## What you should do
Retype the lines of the listing below exactly, but only those from the one containing "198x162 pixels. How" through the last line; pictures stay out.

## Materials provided
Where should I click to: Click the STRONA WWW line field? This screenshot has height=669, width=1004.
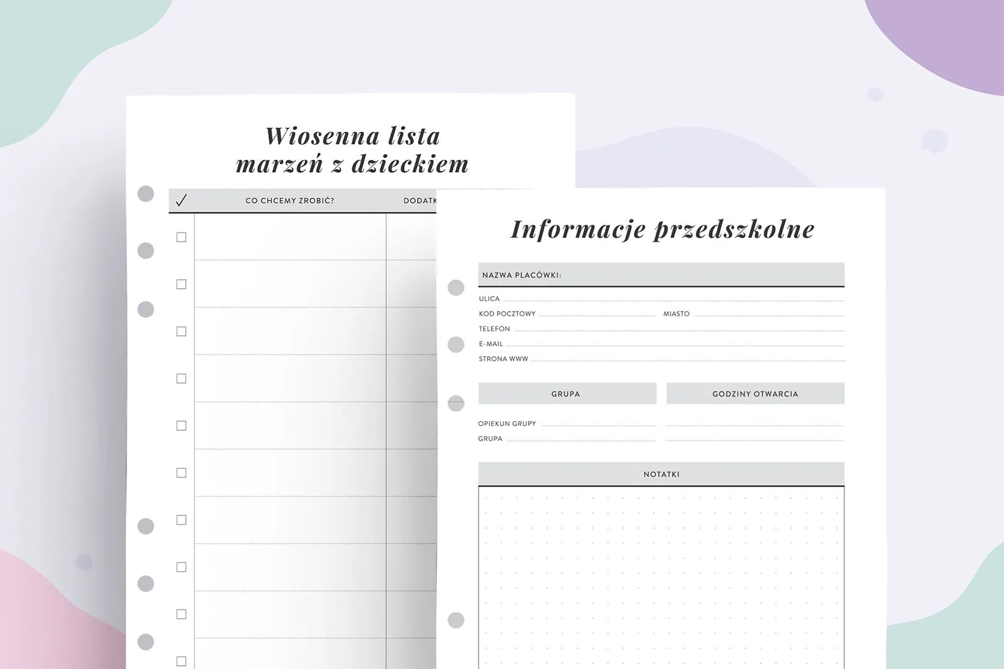coord(687,358)
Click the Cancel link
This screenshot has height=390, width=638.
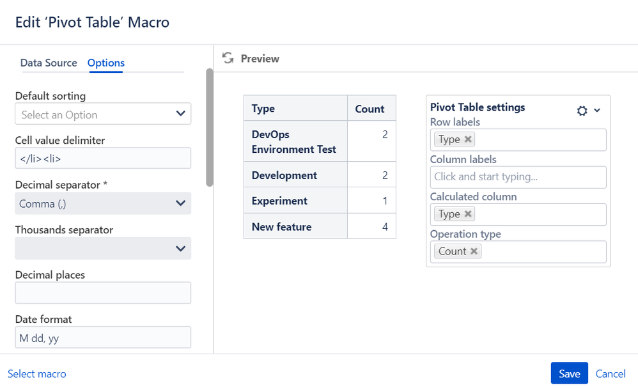pyautogui.click(x=611, y=373)
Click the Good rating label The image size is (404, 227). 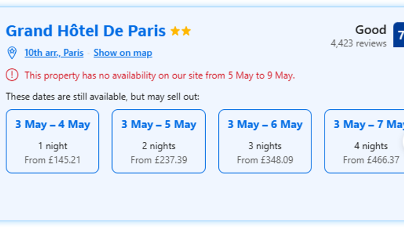[x=370, y=30]
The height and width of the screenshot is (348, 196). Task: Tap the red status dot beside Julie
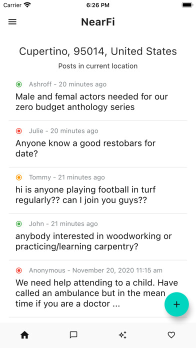point(19,131)
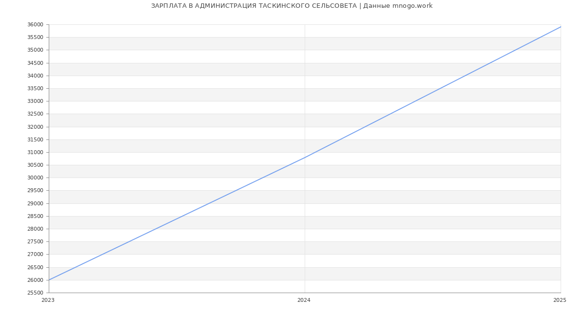Click the 2025 x-axis label
585x317 pixels.
559,300
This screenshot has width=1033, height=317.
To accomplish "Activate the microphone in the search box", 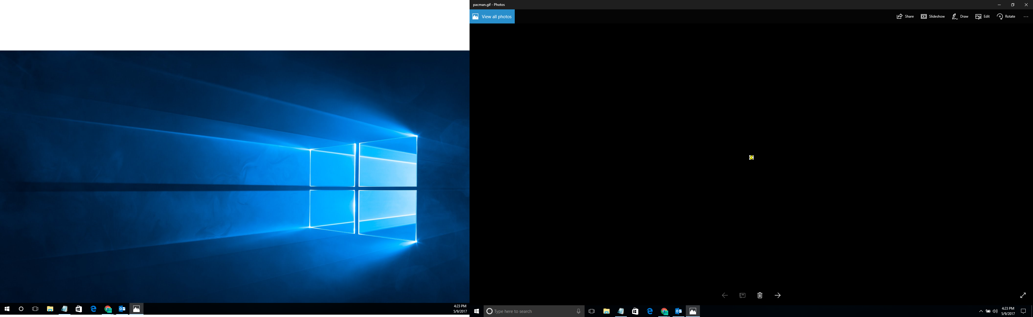I will [x=578, y=311].
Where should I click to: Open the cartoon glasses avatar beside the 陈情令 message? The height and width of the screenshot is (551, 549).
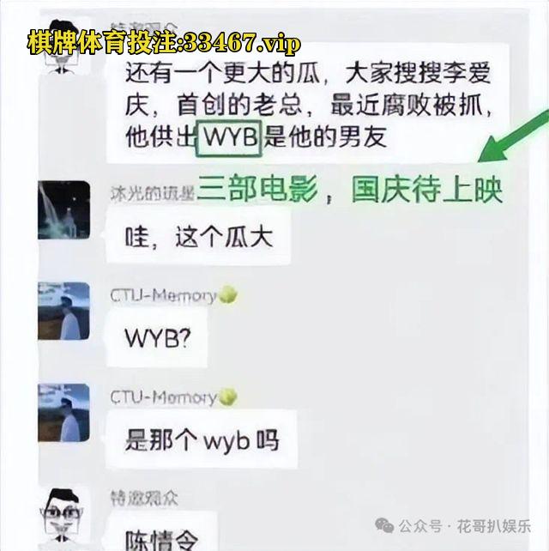[x=62, y=516]
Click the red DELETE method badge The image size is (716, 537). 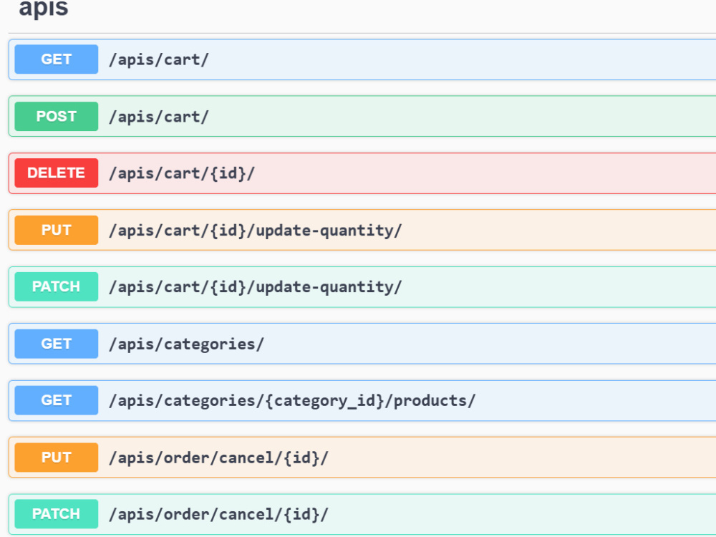[x=56, y=173]
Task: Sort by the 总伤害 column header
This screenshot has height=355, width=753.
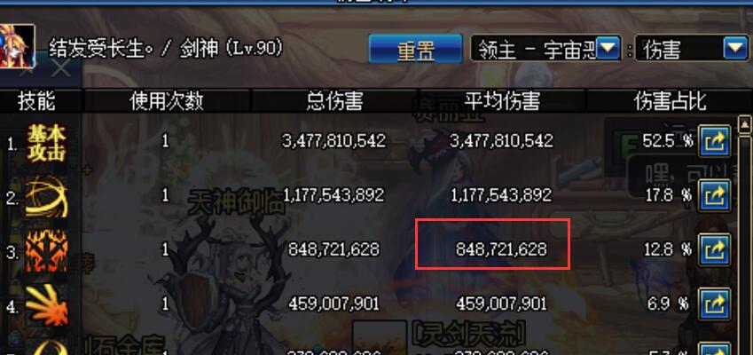Action: [x=334, y=101]
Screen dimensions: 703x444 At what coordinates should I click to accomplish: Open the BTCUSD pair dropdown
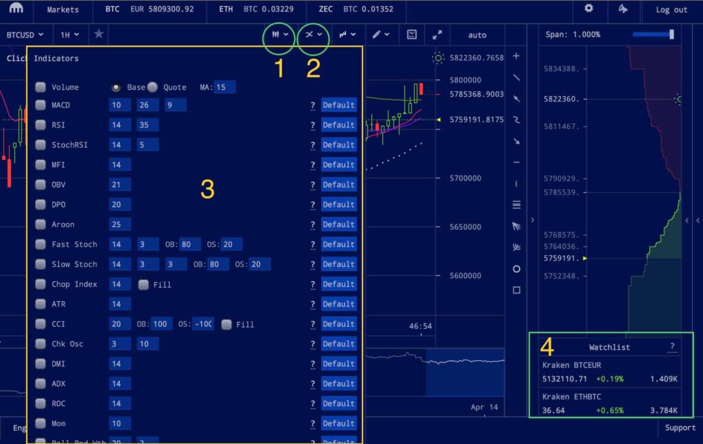[x=25, y=34]
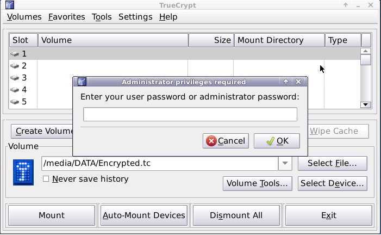Click the drive icon for slot 2
381x235 pixels.
pos(15,66)
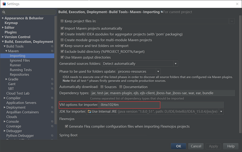Viewport: 242px width, 152px height.
Task: Toggle Use Maven output directories checkbox
Action: pos(62,57)
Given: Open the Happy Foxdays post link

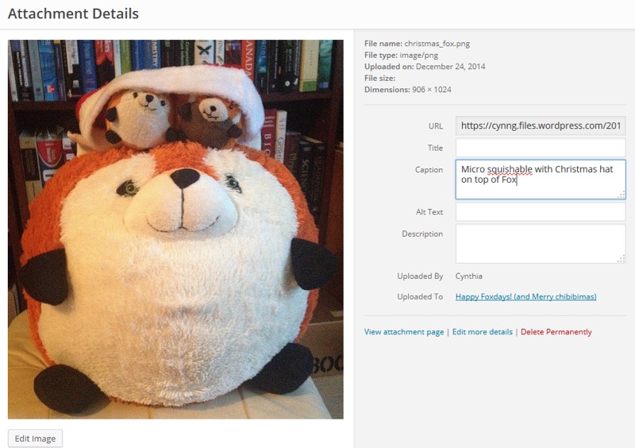Looking at the screenshot, I should tap(525, 297).
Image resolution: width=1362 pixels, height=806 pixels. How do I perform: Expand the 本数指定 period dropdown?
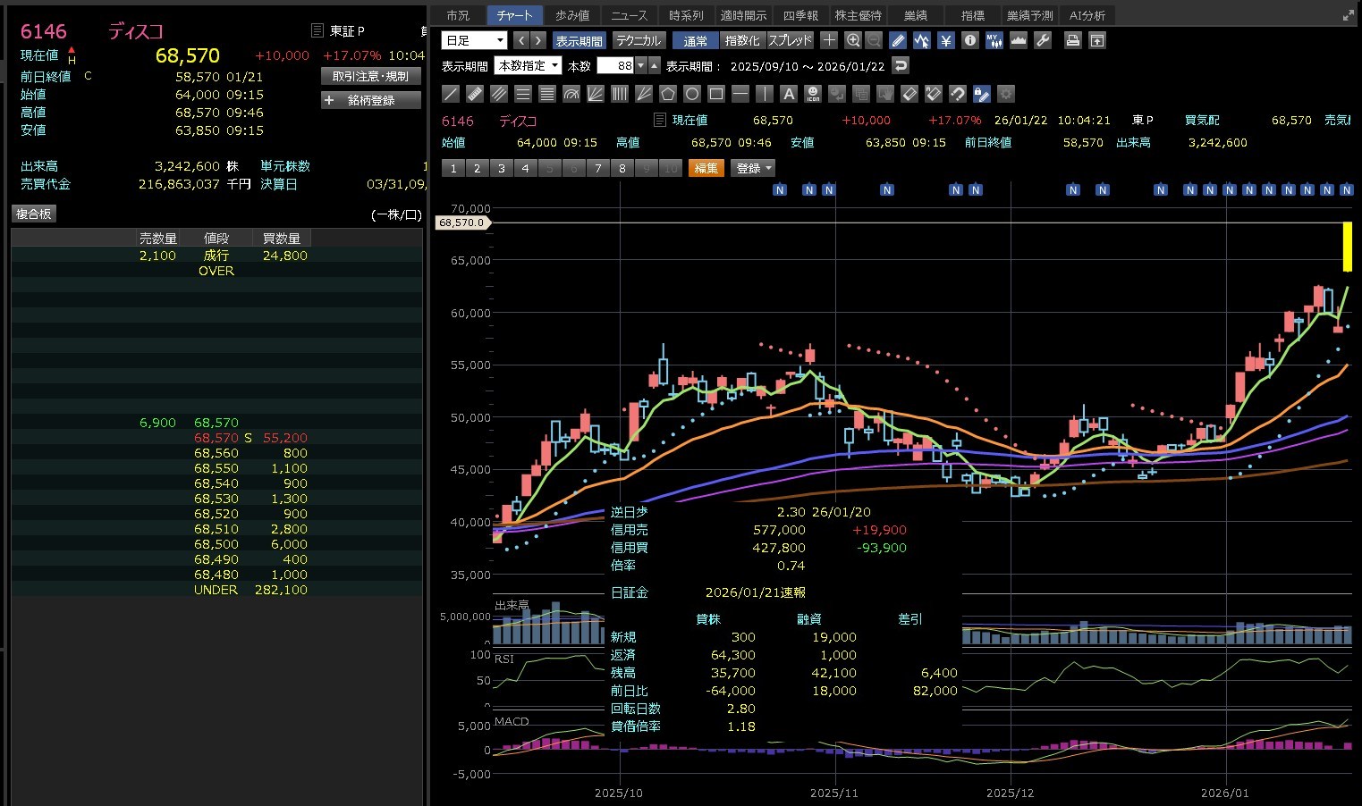pyautogui.click(x=528, y=65)
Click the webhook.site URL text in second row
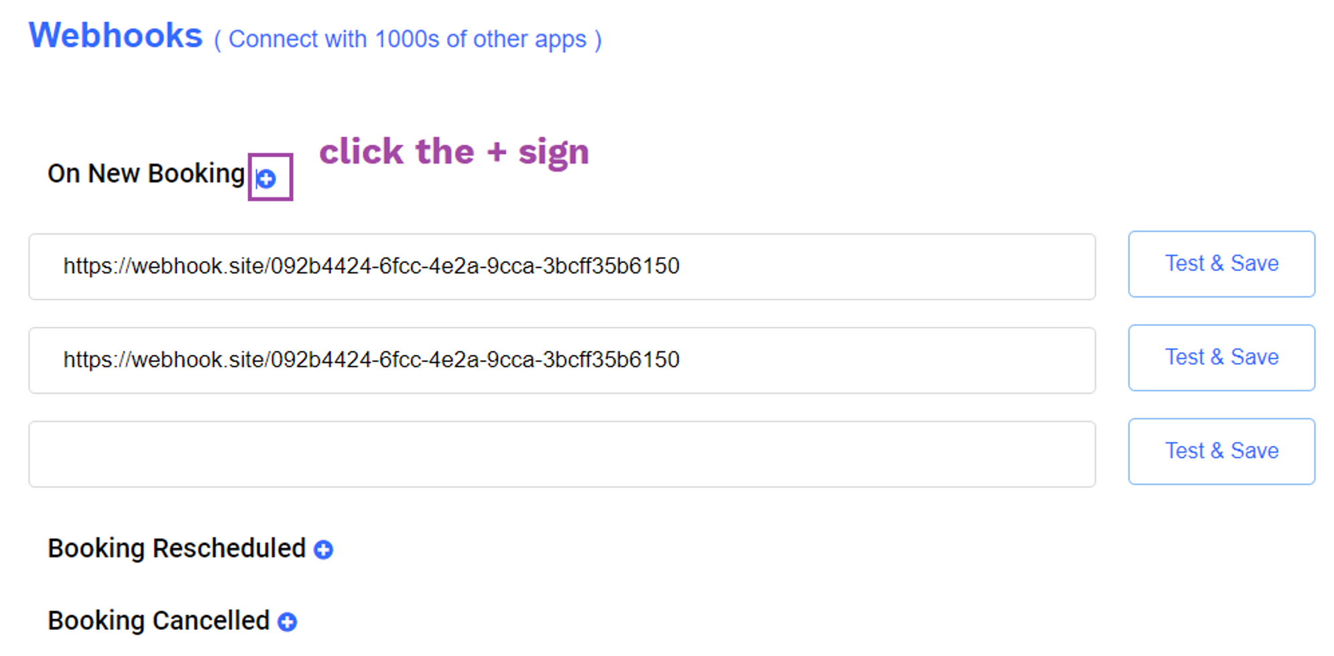This screenshot has width=1334, height=656. coord(371,360)
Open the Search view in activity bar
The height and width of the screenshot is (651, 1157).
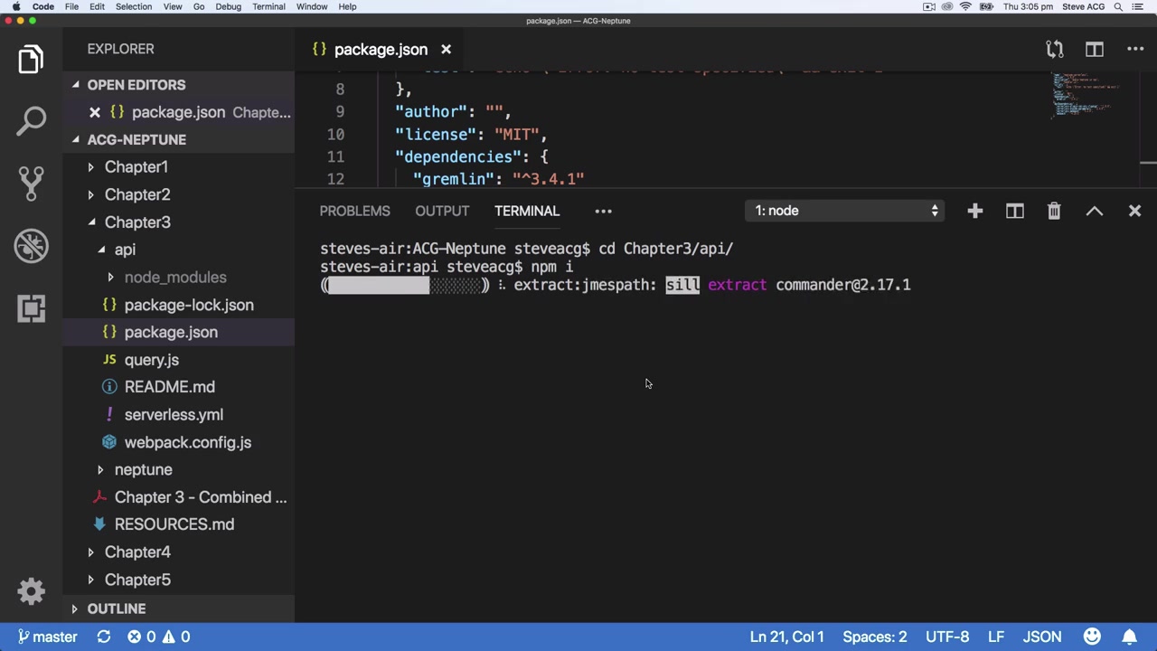pos(31,120)
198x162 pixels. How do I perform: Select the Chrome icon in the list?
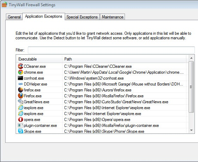(21, 72)
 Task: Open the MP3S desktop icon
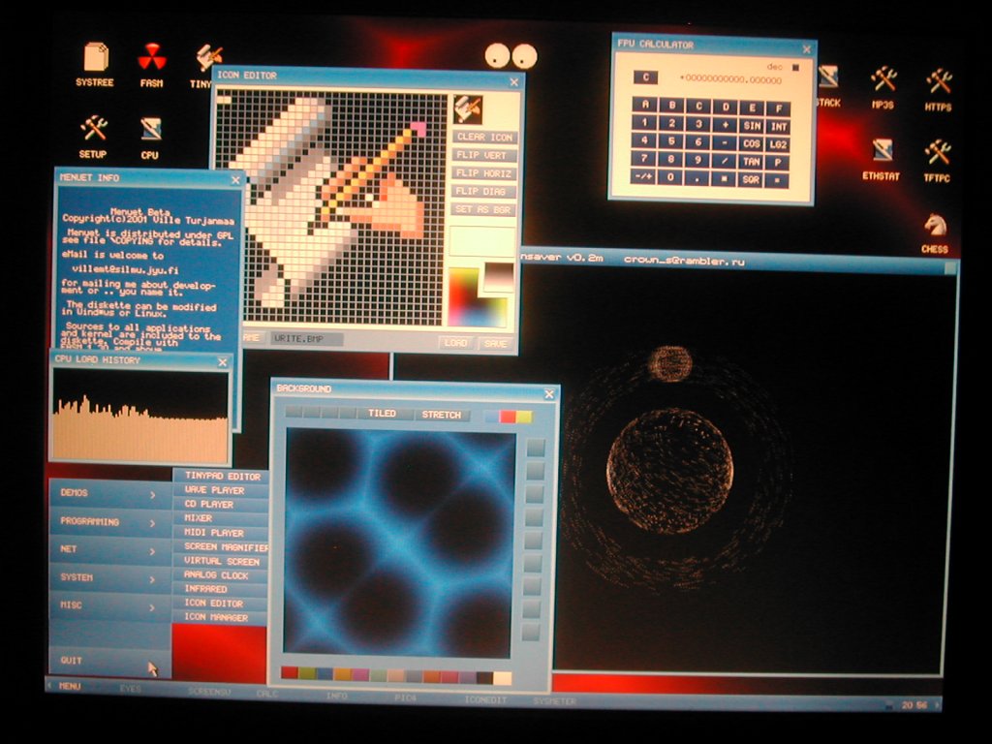pyautogui.click(x=883, y=79)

## Result of this exercise
198x162 pixels. How do I perform: Select the Chrome icon in the list?
(21, 72)
 Task: Open the MP3S desktop icon
pyautogui.click(x=883, y=79)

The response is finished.